Quando finalmente o sol despejou um jorro de claridade na escuridão da noite, já a rapariga percorria há muito, os caminhos. Calcorreava veredas, investia matagais, cumpria pedaços de chão, como quem morde côdeas de pão duro. Como quem morde a vida por vingança.
- Estava ao alcance da mão...mesmo, mesmo aqui... e agora tenho que acelerar o passo..não posso fraquejar!. Não agora!
Pedras pequenas e finas como dentes de leite, vermelhavam à sua passagem, e o que estava morto e seco, levantava-se de jubilo pelas suas feridas.
- Parava só um bocadinho...se pudesse.....mas não posso...se parar agora..é o fim..e eu não quero que o fim seja isto, assim, no meio do nada, só embalada pelo resfolegar das cobras nestas pedras tristes....
O fim de um caminho, era sempre o começo de outro, e, depois de uma vereda estreita, vinha sempre outra ainda mais estreita, e os espinhos do mato, feriam cada vez mais fundo, as suas pernas, e os dentes de leite no chão, erguiam-se a cada sopro de vento, mais alto, e eram já presas de um qualquer carnívoro no recobro de um parto...e o caminho só cumpria o dia a seguir à noite, e a noite a seguir ao dia, numa sucessão desoladora de sol e de lua.
- Ardem-me já os olhos, e o peito...arde-me tanto o peito...é o desejo que arde que eu sei que é...mas já falta pouco...
Mil noites e mil dias depois, os caminhos acalmaram, as veredas amansaram, o mato descansou, e a rapariga podia até respirar fundo e deixar cair o cansaço de promessas cumpridas....mas o peito ardia ainda e cada vez mais fundo.
É um fogo posto pelo andar desvairado de mil dias e mil noites.

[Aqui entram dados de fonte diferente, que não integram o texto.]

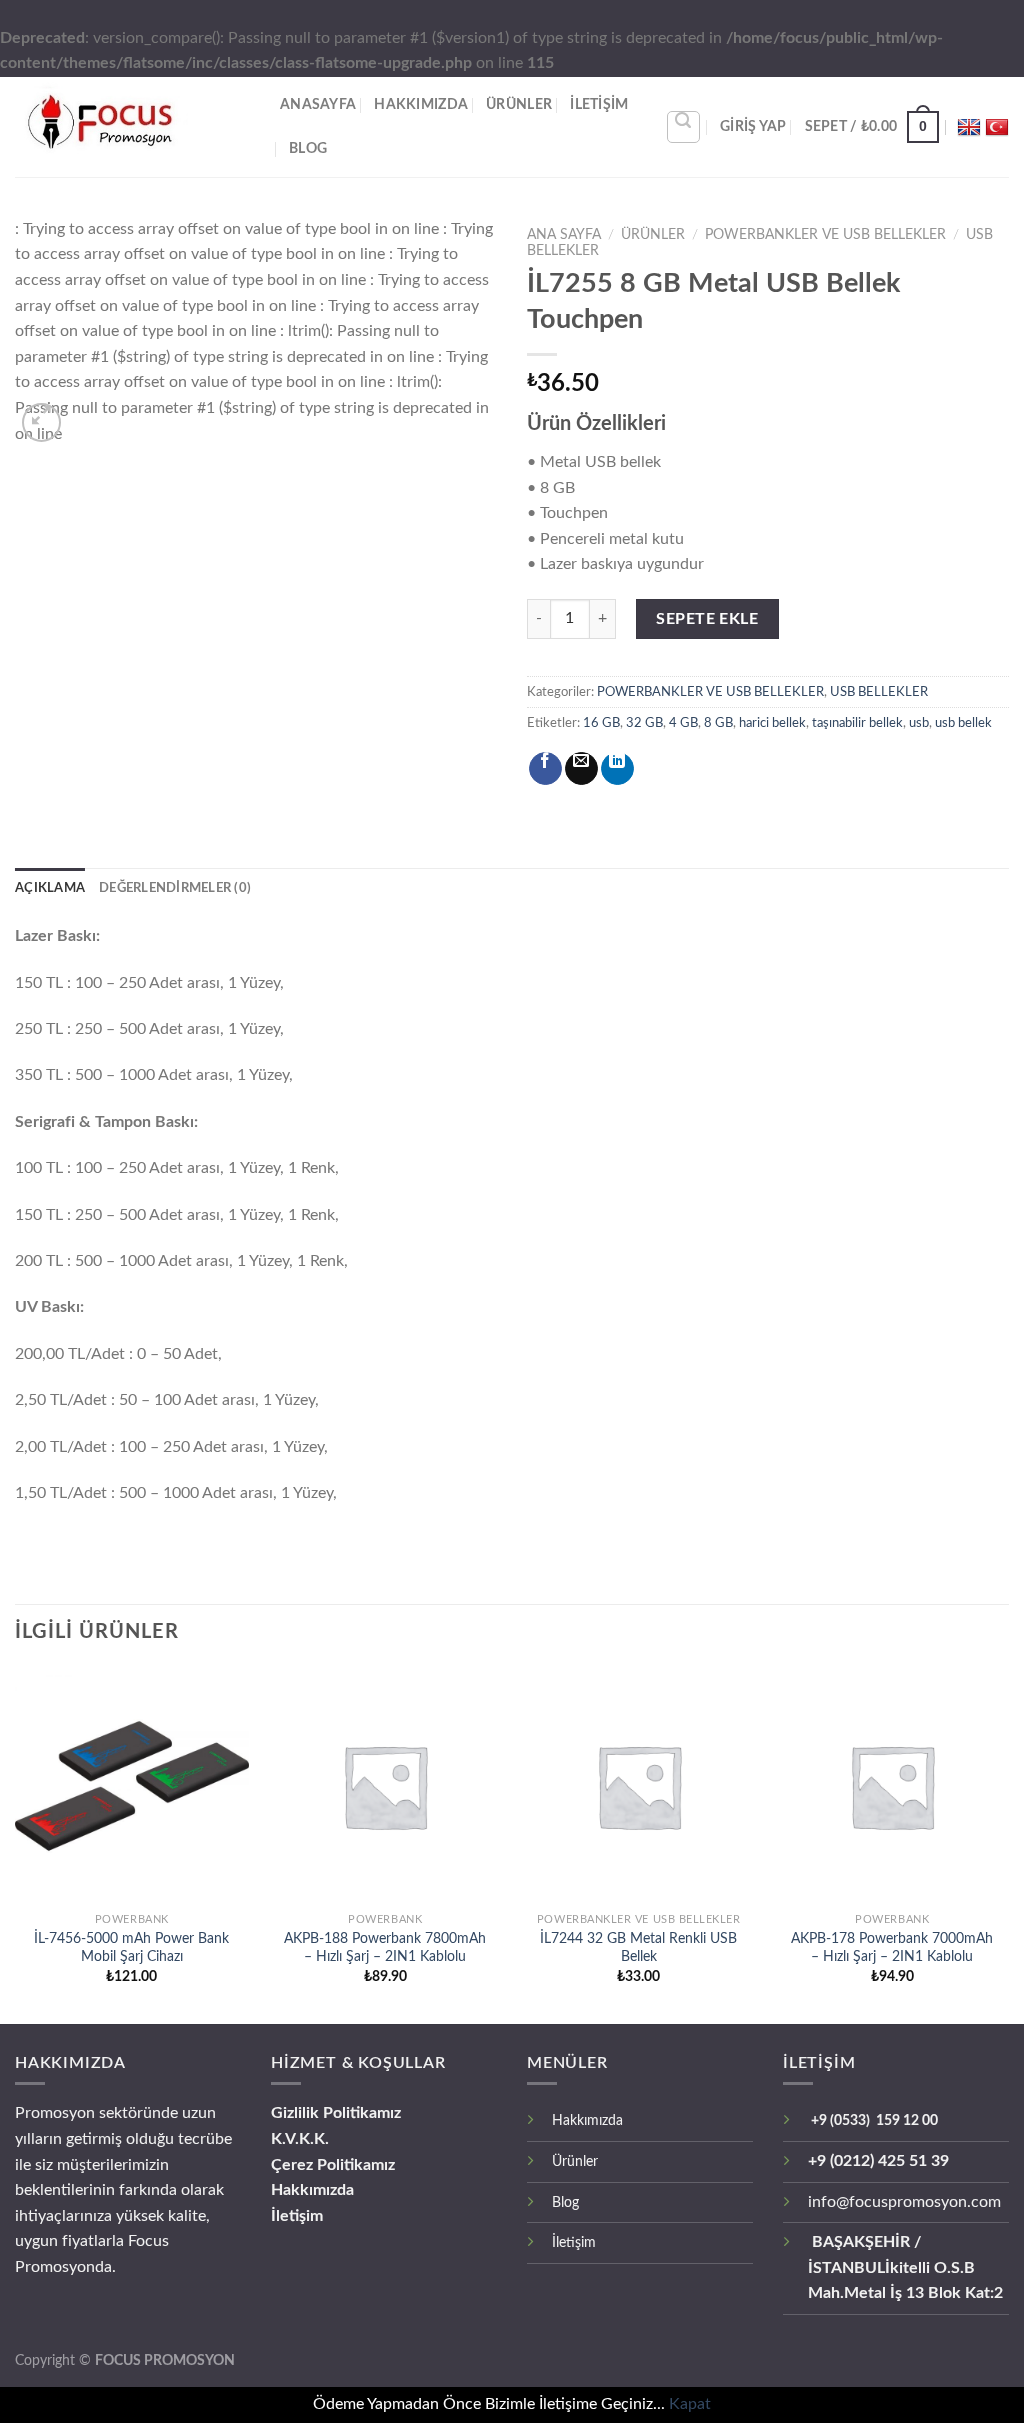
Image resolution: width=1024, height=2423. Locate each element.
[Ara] (684, 127)
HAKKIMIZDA (421, 104)
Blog (308, 148)
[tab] (50, 888)
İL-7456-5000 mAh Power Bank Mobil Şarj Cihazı (131, 1948)
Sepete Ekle (707, 619)
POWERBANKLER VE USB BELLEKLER (825, 235)
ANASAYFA (318, 104)
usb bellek (963, 723)
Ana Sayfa (564, 235)
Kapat (690, 2404)
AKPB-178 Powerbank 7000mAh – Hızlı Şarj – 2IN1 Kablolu (892, 1948)
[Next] (462, 332)
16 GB (601, 723)
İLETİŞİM (599, 104)
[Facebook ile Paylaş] (545, 768)
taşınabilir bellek (857, 723)
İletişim (297, 2216)
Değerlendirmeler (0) (175, 888)
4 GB (683, 723)
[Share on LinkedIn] (617, 768)
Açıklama (50, 888)
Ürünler (575, 2161)
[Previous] (50, 332)
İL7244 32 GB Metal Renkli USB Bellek (638, 1948)
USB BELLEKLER (879, 692)
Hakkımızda (312, 2190)
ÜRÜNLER (519, 104)
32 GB (644, 723)
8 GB (718, 723)
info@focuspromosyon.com (904, 2202)
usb (919, 723)
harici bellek (772, 723)
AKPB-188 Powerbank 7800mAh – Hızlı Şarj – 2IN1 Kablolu (385, 1948)
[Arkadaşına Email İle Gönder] (581, 768)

- Podes parar de queimar? Só um bocadinho, pra eu respirar fundo. Agora que cheguei à vida, queres matar-me na fogueira? Fogo cego! Na fogueira já tu me mataste antes, nesses caminhos sem fim!
O rapaz estava lá sentado.
Sentado, como quem espera a paz no mundo.
O rapaz era todo de água, e sorria com um sorriso antigo tingido de azul.
A rapariga correu para ele e o rapaz abriu os braços, os dois aplacaram fogos, e juntos desaguaram no mar.